Stored items:
********

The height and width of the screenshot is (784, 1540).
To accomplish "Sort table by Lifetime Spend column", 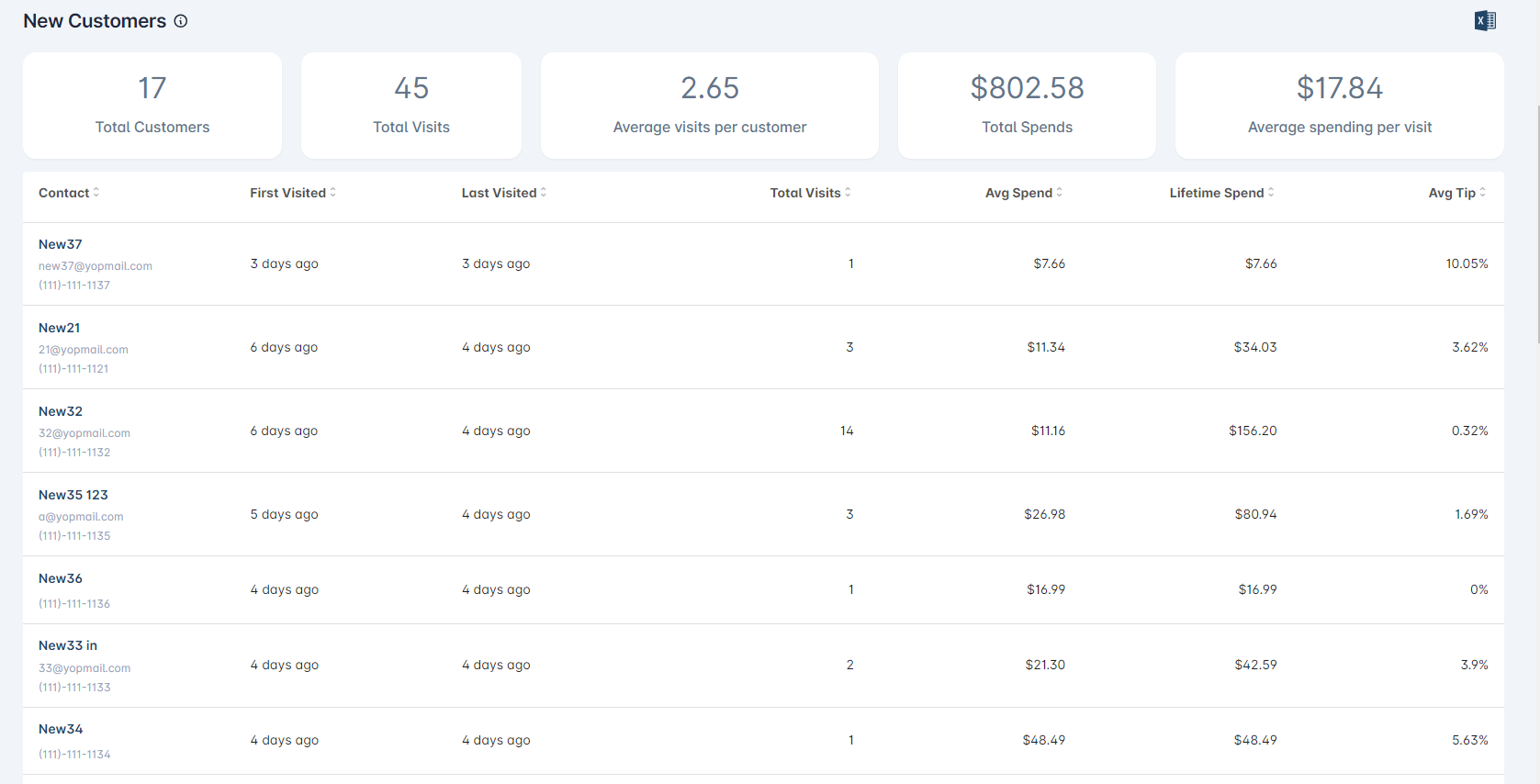I will point(1221,193).
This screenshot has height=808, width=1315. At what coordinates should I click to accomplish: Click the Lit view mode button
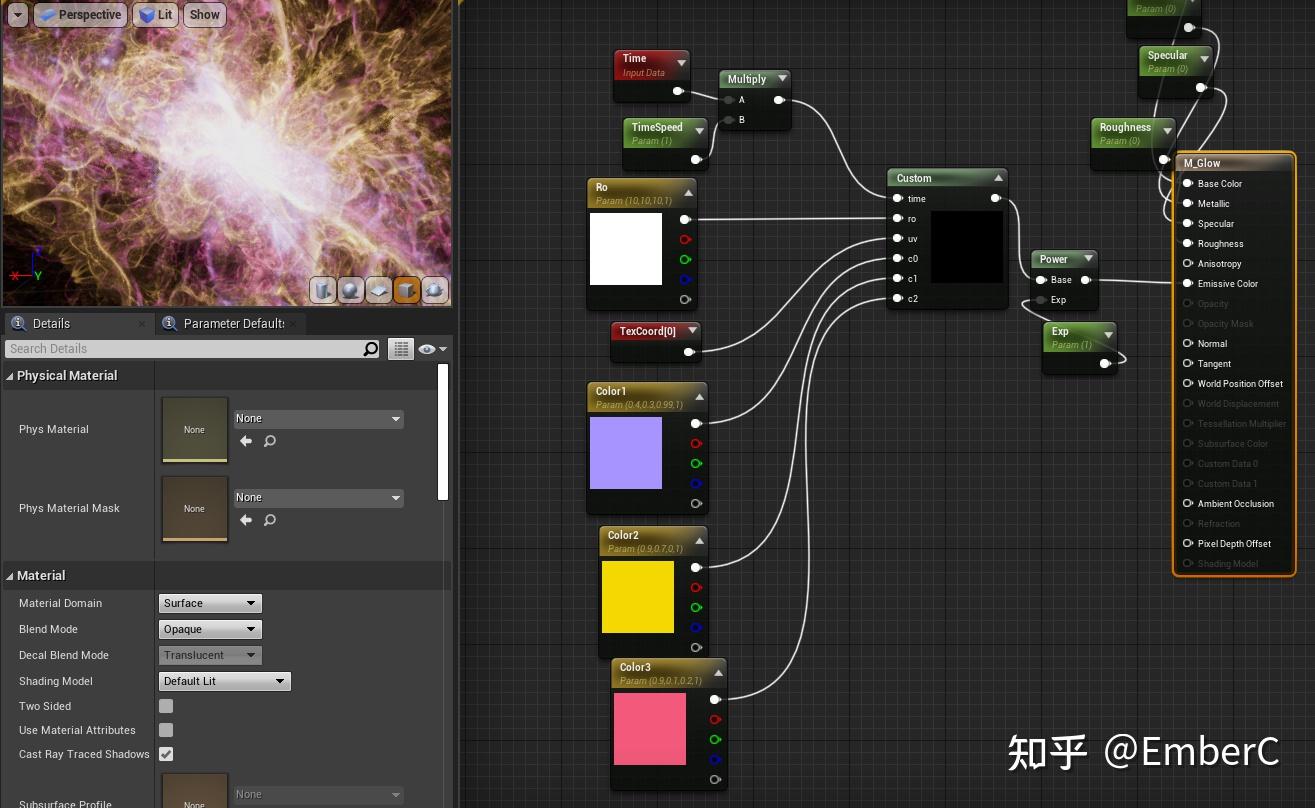[x=155, y=14]
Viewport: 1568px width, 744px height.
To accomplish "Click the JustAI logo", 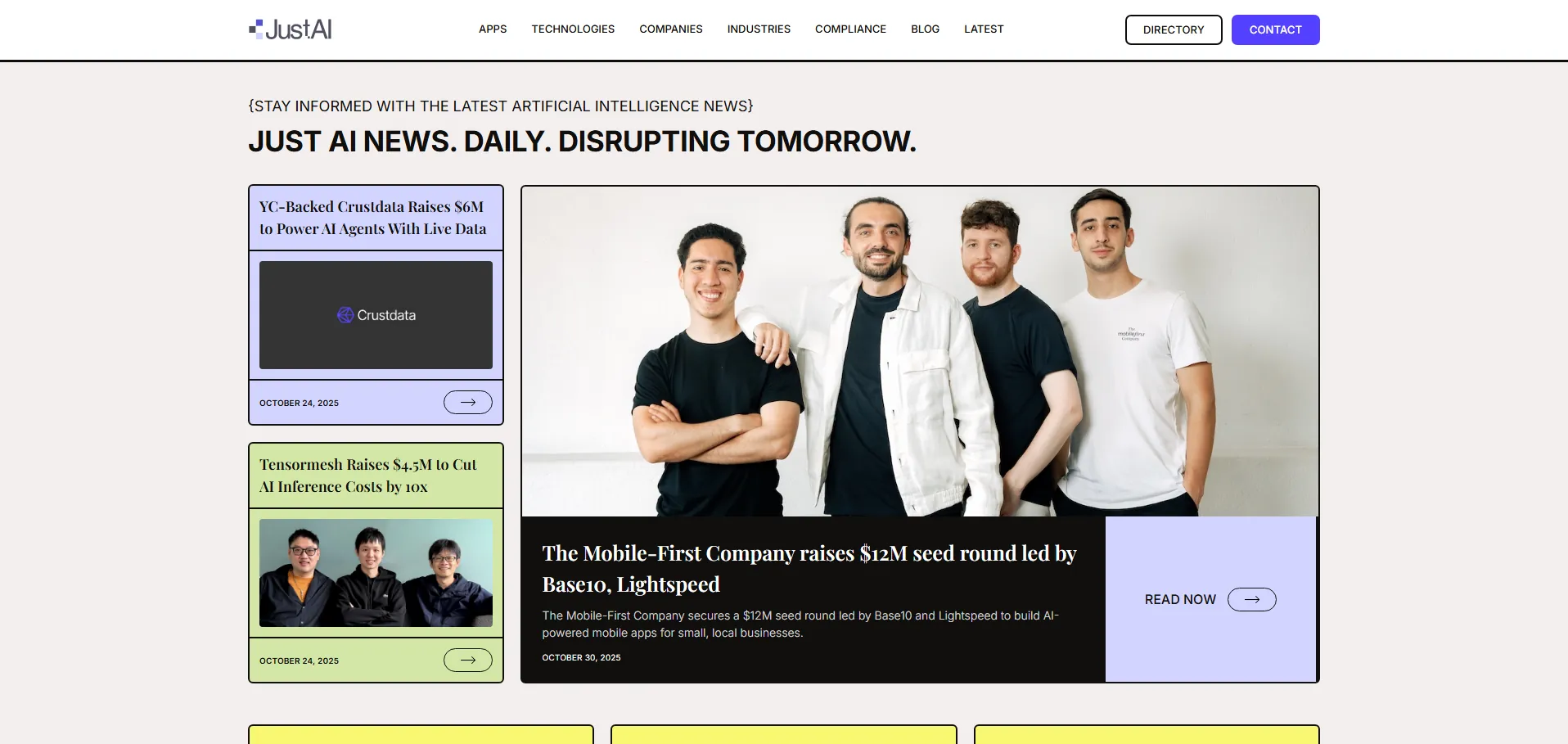I will (x=291, y=29).
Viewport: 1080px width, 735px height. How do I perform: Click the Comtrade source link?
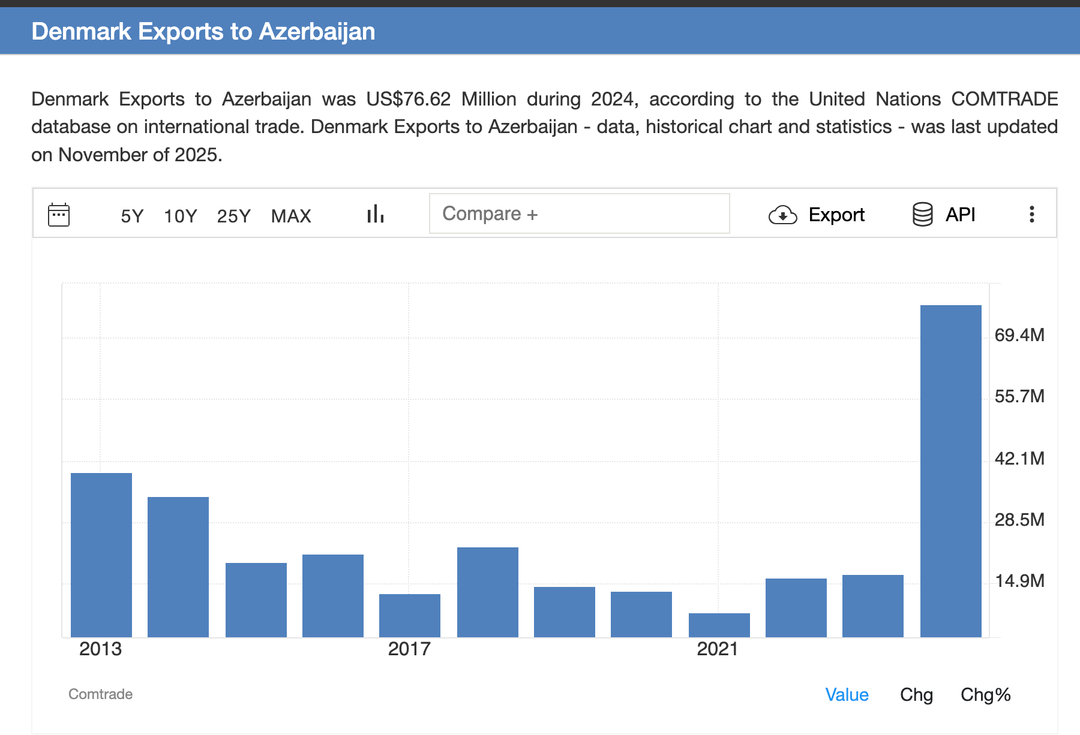[101, 694]
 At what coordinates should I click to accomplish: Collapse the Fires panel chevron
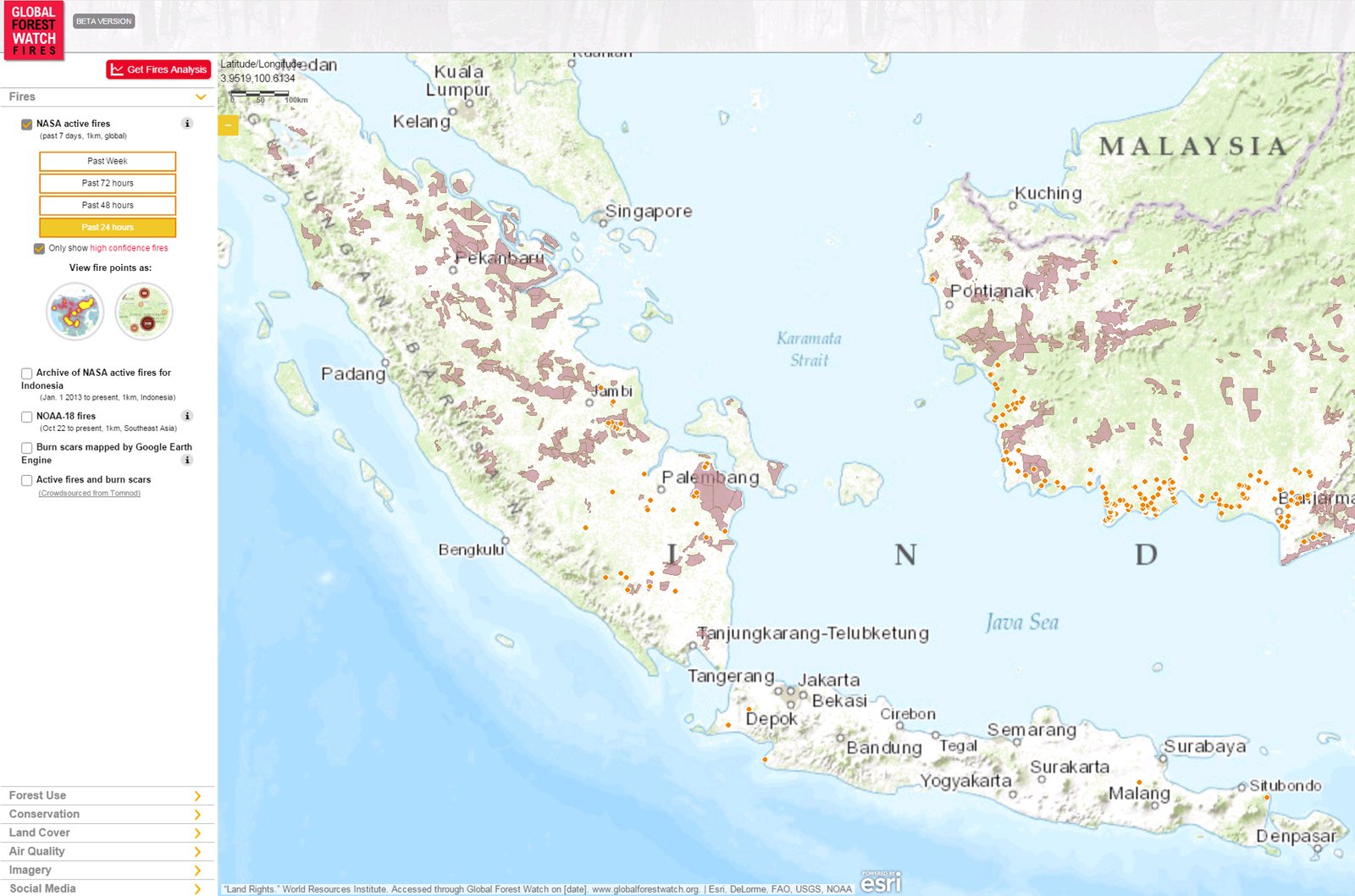point(202,97)
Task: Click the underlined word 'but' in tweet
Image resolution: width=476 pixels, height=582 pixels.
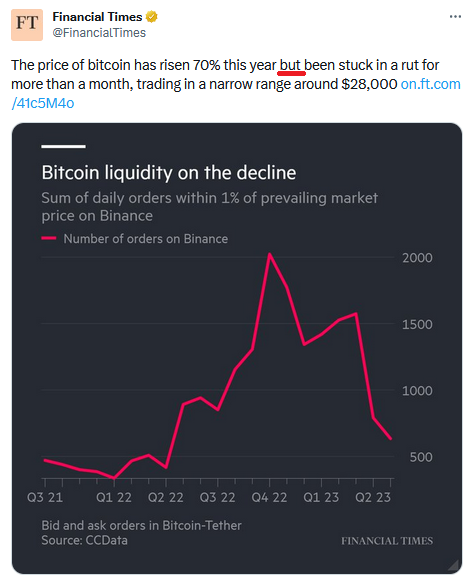Action: pyautogui.click(x=290, y=65)
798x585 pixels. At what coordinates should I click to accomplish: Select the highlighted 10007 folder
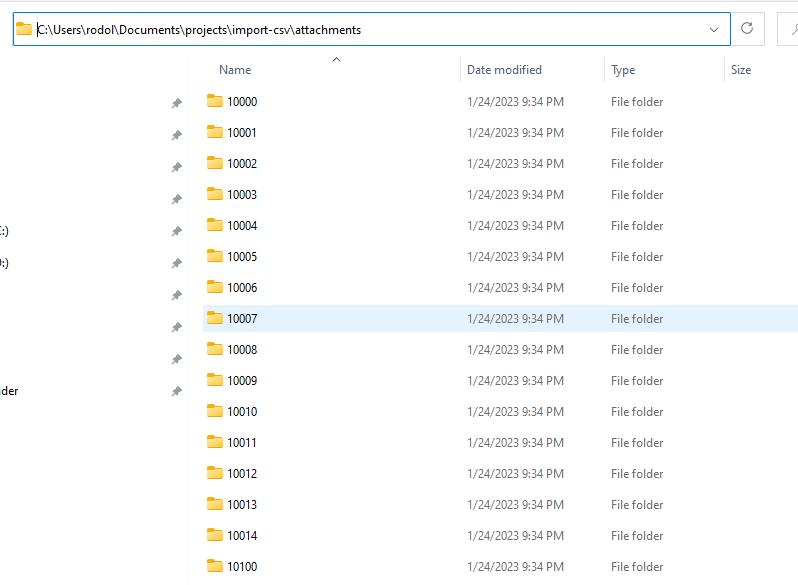tap(242, 318)
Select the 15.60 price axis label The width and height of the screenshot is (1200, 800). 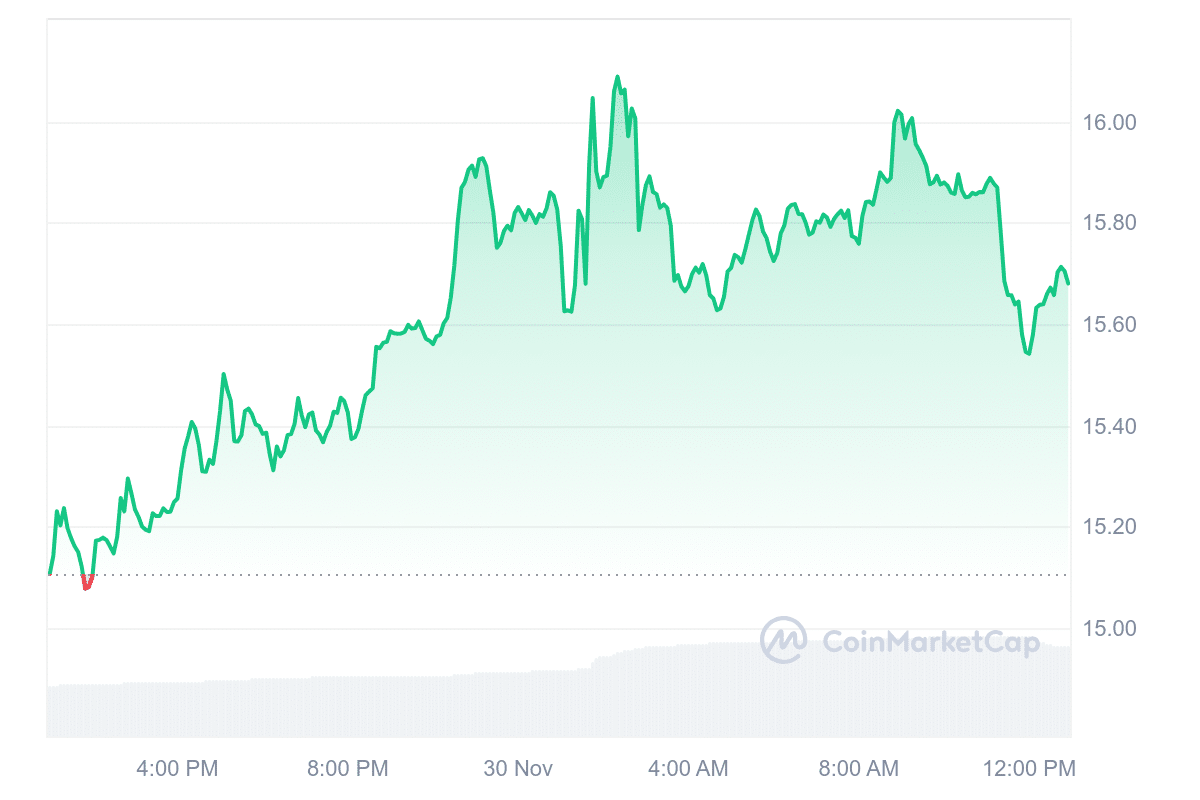[x=1110, y=325]
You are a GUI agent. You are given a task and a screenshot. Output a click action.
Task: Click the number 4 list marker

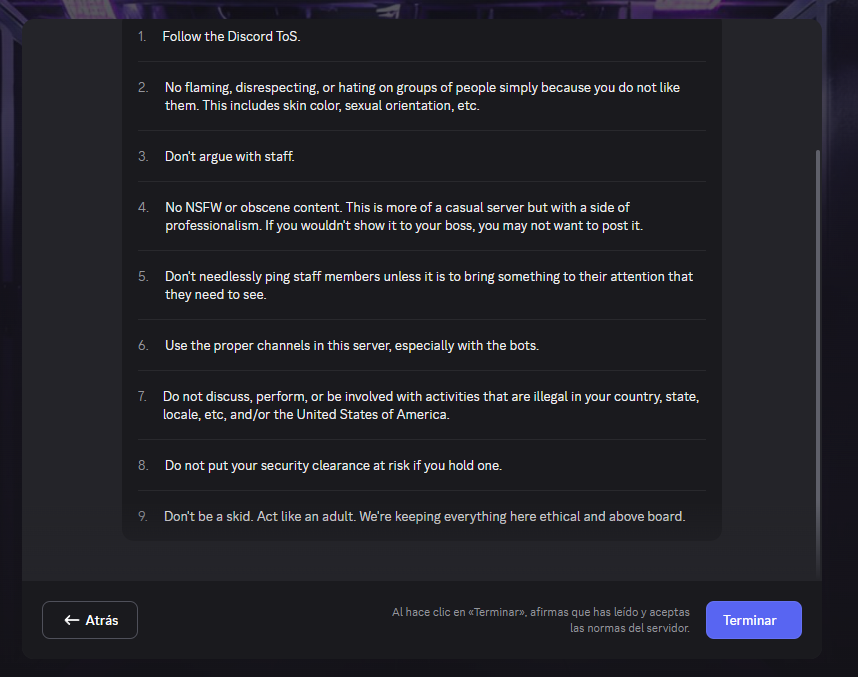(x=143, y=207)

********

List each line of the listing above that contains the string "should", matching case exactly.

This screenshot has height=808, width=1315. At what coordinates should I click to accomplish: Click the Lit view mode button
 At what coordinates should I click to accomplish: Collapse the Fires panel chevron
798x585 pixels. At what coordinates should I click to accomplish: Select the highlighted 10007 folder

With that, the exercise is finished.